■ Assignment:
Quote only the span from the first line of the entries to the line containing "Ogrody zimowe: funkcje, aranżacje", both ends kept. Leave every picture out.

■ Data provided:
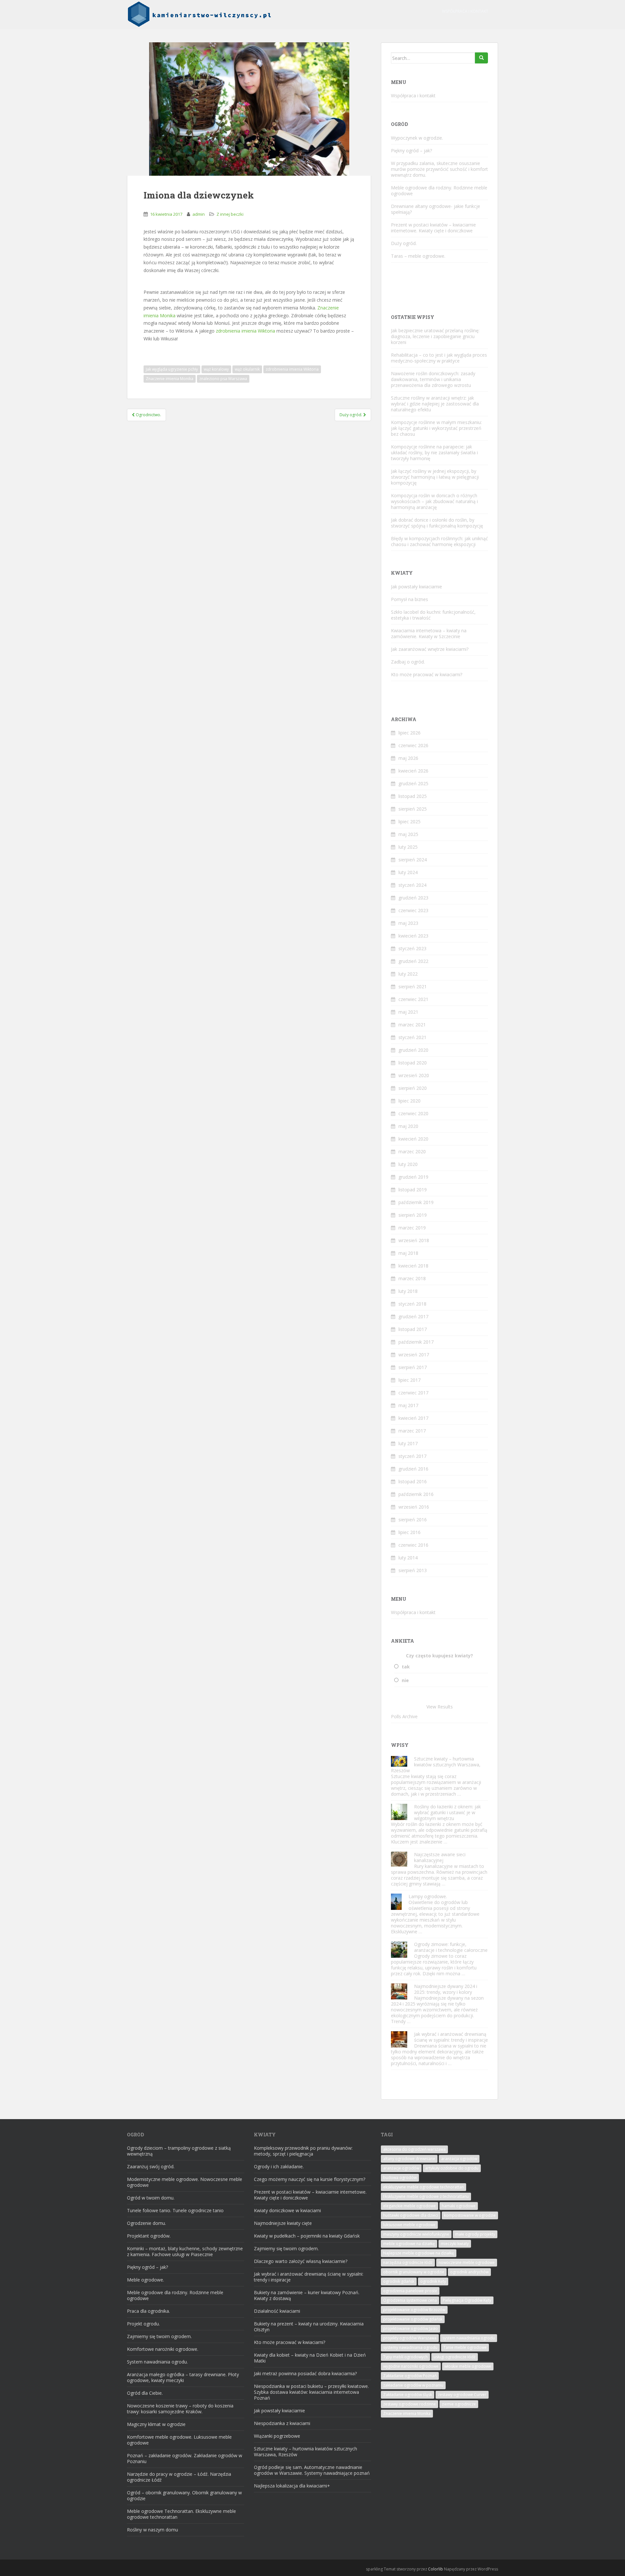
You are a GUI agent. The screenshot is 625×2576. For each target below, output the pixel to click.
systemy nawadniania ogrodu (410, 2347)
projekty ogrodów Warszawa (410, 2338)
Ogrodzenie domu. (146, 2223)
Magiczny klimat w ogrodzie (156, 2424)
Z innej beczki (229, 214)
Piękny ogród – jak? (411, 150)
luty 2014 (408, 1558)
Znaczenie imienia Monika (169, 378)
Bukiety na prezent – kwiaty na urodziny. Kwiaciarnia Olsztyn (309, 2327)
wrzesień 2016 (413, 1507)
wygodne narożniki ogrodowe (410, 2366)
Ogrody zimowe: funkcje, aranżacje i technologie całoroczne (451, 1947)
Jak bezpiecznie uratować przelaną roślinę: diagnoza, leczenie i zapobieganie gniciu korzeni (435, 336)
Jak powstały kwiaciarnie (416, 586)
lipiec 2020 (409, 1101)
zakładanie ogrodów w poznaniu (413, 2385)
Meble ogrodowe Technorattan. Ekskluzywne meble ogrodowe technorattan (181, 2514)
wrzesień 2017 (413, 1354)
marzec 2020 (412, 1151)
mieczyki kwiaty (455, 2243)
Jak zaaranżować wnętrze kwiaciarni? (429, 649)
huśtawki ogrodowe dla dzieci (410, 2215)
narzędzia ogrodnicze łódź (408, 2262)
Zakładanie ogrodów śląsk (407, 2394)
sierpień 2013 (412, 1570)
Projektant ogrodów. (149, 2236)
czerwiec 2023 (413, 910)
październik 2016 (416, 1494)
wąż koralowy (216, 369)
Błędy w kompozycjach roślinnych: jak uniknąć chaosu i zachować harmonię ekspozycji (439, 541)
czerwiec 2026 (413, 745)
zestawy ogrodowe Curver (462, 2394)
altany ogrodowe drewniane (409, 2158)
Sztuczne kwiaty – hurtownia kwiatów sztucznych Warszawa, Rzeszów (435, 1765)
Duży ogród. (404, 243)
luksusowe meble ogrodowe (409, 2224)
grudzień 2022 (413, 961)
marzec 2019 (412, 1228)
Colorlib (435, 2569)
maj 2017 (408, 1405)
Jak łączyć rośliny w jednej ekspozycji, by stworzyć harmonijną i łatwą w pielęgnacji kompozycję (435, 477)
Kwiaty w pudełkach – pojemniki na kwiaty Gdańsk (307, 2236)
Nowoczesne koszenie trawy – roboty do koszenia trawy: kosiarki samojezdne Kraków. (180, 2409)
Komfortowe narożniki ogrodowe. (162, 2349)
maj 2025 (408, 834)
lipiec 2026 (409, 733)
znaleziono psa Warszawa (223, 378)
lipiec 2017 (409, 1380)
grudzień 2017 (413, 1316)
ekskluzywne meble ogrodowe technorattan (423, 2187)
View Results (439, 1707)
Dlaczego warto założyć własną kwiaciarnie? (300, 2261)
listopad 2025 (412, 796)
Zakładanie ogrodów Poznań (410, 2375)
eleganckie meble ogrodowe (409, 2206)
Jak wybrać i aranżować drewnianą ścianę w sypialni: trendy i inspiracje (451, 2037)
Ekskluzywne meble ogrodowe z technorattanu (426, 2196)
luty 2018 (408, 1291)
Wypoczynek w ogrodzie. (417, 138)
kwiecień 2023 (413, 936)
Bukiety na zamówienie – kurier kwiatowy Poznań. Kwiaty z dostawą (306, 2295)
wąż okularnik (247, 369)
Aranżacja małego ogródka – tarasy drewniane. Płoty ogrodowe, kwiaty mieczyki (183, 2377)
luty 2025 (408, 847)
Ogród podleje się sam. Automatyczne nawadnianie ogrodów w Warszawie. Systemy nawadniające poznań (312, 2470)
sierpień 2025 (412, 809)
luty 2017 (408, 1443)
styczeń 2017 (412, 1456)
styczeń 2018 (412, 1304)
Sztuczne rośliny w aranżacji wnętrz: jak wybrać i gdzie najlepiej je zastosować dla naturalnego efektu (435, 404)
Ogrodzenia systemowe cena (410, 2300)
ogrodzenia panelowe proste (410, 2291)
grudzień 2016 (413, 1469)
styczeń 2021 (412, 1037)
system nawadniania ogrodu (468, 2338)
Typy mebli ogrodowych (405, 2357)
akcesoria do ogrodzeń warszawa (414, 2149)
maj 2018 (408, 1253)
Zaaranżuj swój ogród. (150, 2166)
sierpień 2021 (412, 986)
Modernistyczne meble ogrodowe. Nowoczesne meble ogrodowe (184, 2182)
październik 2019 (416, 1202)
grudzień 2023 (413, 898)
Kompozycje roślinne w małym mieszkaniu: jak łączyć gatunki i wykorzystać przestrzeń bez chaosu (436, 428)
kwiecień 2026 (413, 771)
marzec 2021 (412, 1024)
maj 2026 (408, 758)
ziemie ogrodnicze (459, 2404)
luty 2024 (408, 872)
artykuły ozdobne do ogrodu (452, 2168)
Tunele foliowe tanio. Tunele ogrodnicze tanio (175, 2210)
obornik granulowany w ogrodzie (413, 2272)
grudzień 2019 (413, 1177)
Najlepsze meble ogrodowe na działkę (418, 2253)
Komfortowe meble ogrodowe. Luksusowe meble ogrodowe (179, 2440)
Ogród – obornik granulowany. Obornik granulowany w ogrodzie (184, 2495)
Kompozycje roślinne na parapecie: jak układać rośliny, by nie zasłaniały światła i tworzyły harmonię (434, 452)
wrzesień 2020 (413, 1075)
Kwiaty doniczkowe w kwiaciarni (287, 2210)
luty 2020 (408, 1164)
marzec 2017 (412, 1431)
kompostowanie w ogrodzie (470, 2215)
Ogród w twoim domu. (150, 2198)
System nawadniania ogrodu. (157, 2362)
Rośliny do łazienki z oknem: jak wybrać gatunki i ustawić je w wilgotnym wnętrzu (447, 1812)
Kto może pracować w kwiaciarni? (426, 674)
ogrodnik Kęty (433, 2281)
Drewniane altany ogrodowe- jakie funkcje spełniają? (435, 209)
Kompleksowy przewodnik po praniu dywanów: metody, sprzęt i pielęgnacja (303, 2151)
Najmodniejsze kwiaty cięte (283, 2223)
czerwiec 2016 (413, 1545)
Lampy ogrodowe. (428, 1896)
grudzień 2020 (413, 1050)
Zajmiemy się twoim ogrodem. (159, 2336)
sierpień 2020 (412, 1088)
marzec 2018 (412, 1278)
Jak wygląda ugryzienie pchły (172, 369)
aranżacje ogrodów (401, 2168)
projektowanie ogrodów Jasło (410, 2328)
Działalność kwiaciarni (277, 2311)
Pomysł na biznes (409, 599)
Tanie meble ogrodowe (465, 2347)
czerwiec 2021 (413, 999)
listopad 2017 (412, 1329)
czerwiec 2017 (413, 1393)
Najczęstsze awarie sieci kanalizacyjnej (439, 1857)
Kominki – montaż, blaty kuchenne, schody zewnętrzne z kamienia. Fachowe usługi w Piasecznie (185, 2251)
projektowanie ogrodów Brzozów (414, 2309)
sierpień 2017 (412, 1367)
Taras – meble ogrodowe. (418, 256)
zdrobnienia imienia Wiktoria (245, 331)
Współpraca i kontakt (465, 11)
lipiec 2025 (409, 821)
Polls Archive (404, 1716)
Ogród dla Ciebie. (145, 2393)
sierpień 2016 (412, 1519)
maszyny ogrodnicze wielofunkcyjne (416, 2234)
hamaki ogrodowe (459, 2206)
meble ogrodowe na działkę (409, 2243)
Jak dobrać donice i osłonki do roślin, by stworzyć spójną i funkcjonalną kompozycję (437, 523)
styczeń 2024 (412, 885)
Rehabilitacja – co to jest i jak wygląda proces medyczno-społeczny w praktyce (439, 358)
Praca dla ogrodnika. (148, 2311)
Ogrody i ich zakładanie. (279, 2166)
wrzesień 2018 (413, 1240)
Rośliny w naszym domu (152, 2530)
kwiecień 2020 (413, 1139)
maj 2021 (408, 1012)
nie (405, 1680)
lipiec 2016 (409, 1532)
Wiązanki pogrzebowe (277, 2436)
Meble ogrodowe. (145, 2280)
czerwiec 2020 (413, 1113)
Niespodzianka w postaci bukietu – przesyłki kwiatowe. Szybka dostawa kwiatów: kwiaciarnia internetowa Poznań (311, 2392)
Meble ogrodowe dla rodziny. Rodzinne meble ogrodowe (439, 191)
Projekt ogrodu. (143, 2324)
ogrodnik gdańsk (398, 2281)
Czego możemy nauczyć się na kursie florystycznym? (309, 2179)
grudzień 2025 (413, 783)
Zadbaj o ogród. (408, 662)
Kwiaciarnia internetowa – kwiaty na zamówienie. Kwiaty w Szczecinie (428, 633)
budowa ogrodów (400, 2177)
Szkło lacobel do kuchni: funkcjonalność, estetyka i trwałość (433, 615)
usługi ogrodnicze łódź (455, 2357)
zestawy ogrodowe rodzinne (409, 2404)
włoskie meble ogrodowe (467, 2366)
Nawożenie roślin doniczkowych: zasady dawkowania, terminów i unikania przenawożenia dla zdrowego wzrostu (433, 379)
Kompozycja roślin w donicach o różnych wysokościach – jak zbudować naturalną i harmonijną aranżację (434, 501)
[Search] (481, 57)
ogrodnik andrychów (469, 2272)
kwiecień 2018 (413, 1266)
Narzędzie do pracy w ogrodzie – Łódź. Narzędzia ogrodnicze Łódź (179, 2477)
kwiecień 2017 (413, 1418)
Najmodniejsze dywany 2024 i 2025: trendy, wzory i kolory (445, 1989)
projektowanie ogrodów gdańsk (412, 2319)
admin (198, 214)
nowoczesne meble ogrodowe (466, 2262)
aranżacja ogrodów (459, 2158)
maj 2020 (408, 1126)
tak (406, 1667)
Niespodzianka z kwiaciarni (282, 2423)
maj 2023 (408, 923)
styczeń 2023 (412, 948)
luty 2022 (408, 974)
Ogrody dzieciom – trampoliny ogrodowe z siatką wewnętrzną (179, 2151)
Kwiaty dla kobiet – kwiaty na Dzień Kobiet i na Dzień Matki (310, 2358)
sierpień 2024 (412, 859)
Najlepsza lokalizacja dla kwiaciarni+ (292, 2486)
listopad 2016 (412, 1481)
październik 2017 (416, 1342)
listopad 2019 (412, 1189)
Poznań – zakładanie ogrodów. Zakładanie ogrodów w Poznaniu (184, 2458)
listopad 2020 (412, 1063)
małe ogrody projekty (475, 2234)
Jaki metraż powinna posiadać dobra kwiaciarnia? (305, 2373)
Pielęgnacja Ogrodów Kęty (467, 2300)
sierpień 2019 (412, 1215)
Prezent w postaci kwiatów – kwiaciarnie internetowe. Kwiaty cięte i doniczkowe (433, 228)
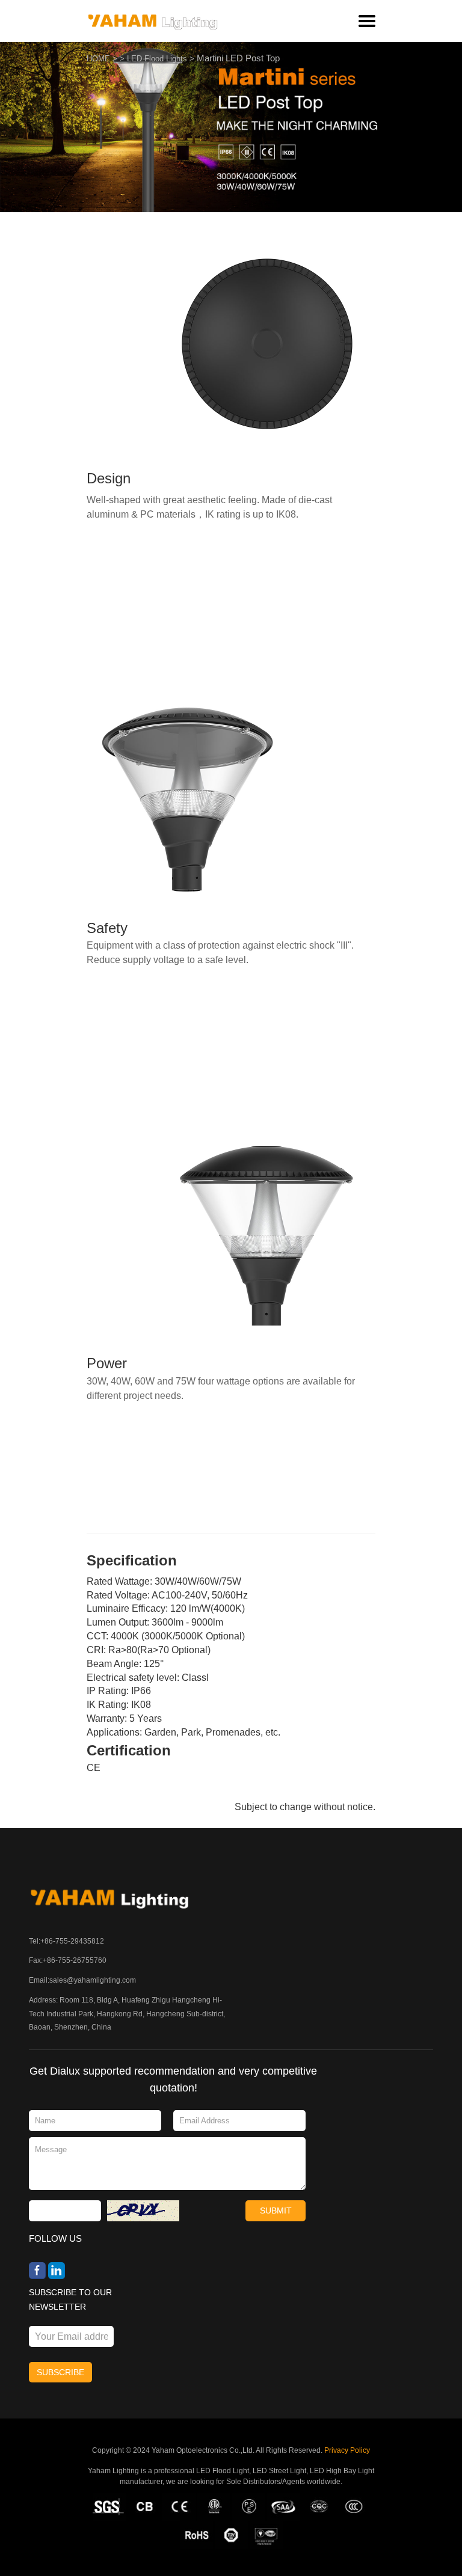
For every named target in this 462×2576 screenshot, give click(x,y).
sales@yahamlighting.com (92, 1980)
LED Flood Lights (157, 58)
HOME (98, 58)
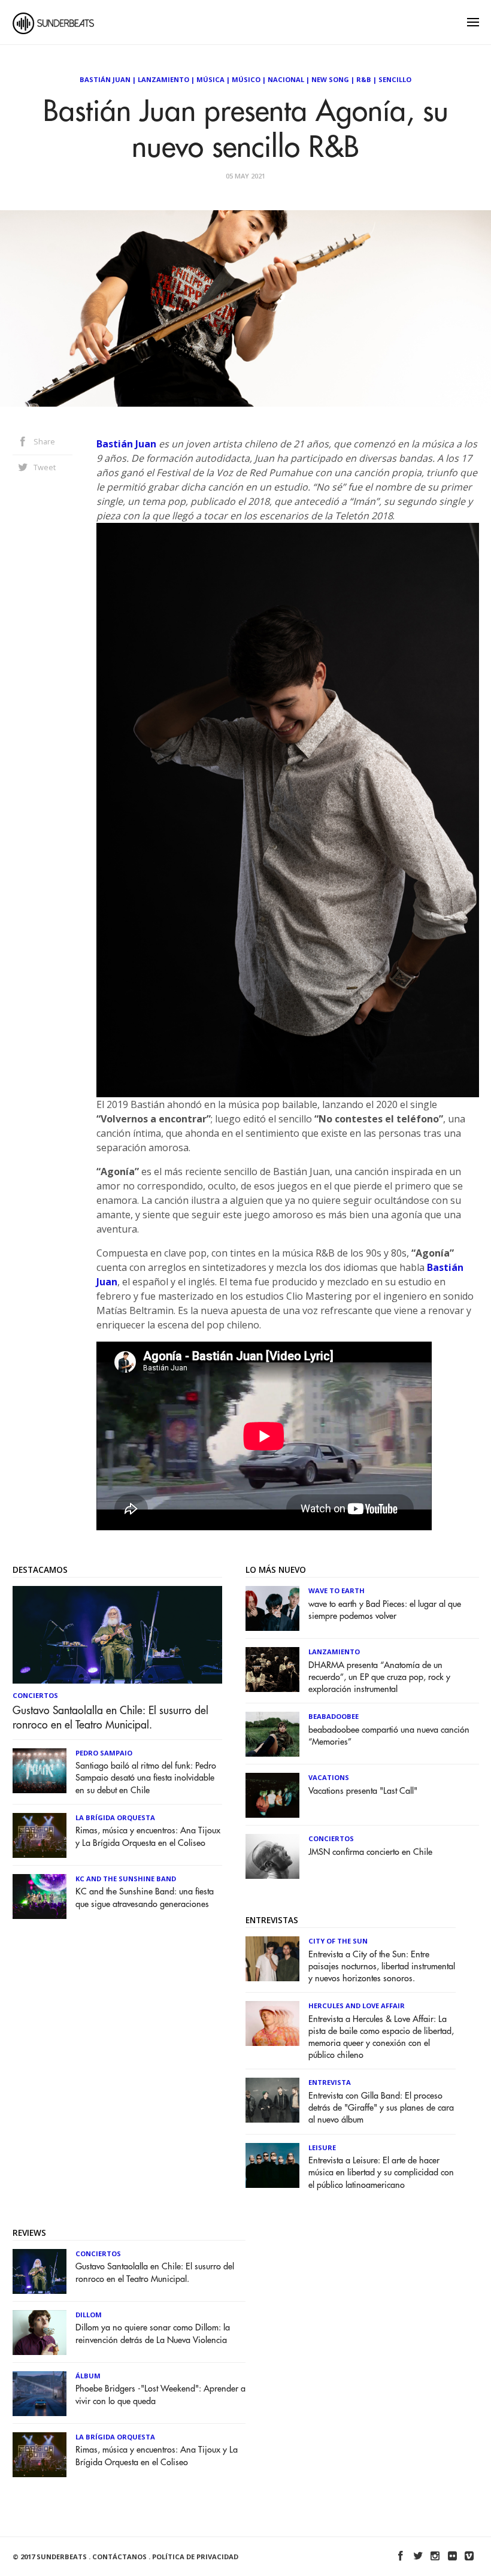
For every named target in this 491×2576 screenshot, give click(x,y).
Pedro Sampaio (103, 1752)
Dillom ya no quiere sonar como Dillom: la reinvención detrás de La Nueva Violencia (152, 2333)
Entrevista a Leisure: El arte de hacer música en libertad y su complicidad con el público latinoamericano (381, 2172)
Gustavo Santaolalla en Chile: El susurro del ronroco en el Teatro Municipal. (110, 1717)
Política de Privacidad (195, 2556)
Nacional (286, 79)
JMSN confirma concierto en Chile (370, 1852)
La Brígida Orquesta (115, 1817)
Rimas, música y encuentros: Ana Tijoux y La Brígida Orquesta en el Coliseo (147, 1836)
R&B (363, 79)
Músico (246, 79)
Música (210, 79)
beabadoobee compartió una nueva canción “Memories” (388, 1736)
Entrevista (329, 2082)
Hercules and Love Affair (356, 2005)
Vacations (328, 1777)
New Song (330, 79)
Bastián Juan (105, 79)
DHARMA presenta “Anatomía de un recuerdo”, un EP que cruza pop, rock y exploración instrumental (379, 1677)
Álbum (88, 2375)
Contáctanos (119, 2556)
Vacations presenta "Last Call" (362, 1791)
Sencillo (394, 79)
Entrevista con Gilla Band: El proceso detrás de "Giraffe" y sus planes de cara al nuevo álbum (381, 2107)
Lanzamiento (163, 79)
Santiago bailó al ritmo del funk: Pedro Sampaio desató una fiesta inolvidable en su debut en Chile (145, 1777)
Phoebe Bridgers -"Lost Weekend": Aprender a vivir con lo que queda (160, 2394)
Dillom (88, 2314)
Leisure (322, 2147)
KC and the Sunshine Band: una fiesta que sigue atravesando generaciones (144, 1897)
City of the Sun (338, 1940)
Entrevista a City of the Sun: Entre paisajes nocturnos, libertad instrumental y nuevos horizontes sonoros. (381, 1966)
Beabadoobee (333, 1716)
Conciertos (35, 1695)
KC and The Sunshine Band (125, 1878)
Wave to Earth (336, 1590)
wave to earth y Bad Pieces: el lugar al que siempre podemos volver (384, 1610)
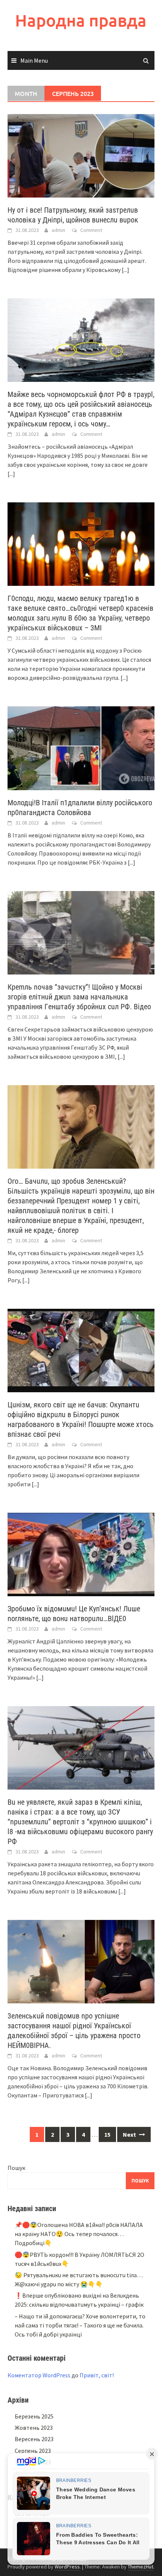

■ Result for this exercise:
You are a GUI agent. The screenshot is 625×2576. For each target below, output the pixel to click.
systemy nawadniania ogrodu (410, 2347)
projekty ogrodów Warszawa (410, 2338)
Ogrodzenie domu. (146, 2223)
Magiczny klimat w ogrodzie (156, 2424)
Z innej beczki (229, 214)
Piękny ogród – jak? (411, 150)
luty 2014 (408, 1558)
Znaczenie imienia Monika (169, 378)
Bukiety na prezent – kwiaty na urodziny. Kwiaciarnia Olsztyn (309, 2327)
wrzesień 2016 (413, 1507)
wygodne narożniki ogrodowe (410, 2366)
Ogrody zimowe: funkcje, aranżacje i technologie całoroczne (451, 1947)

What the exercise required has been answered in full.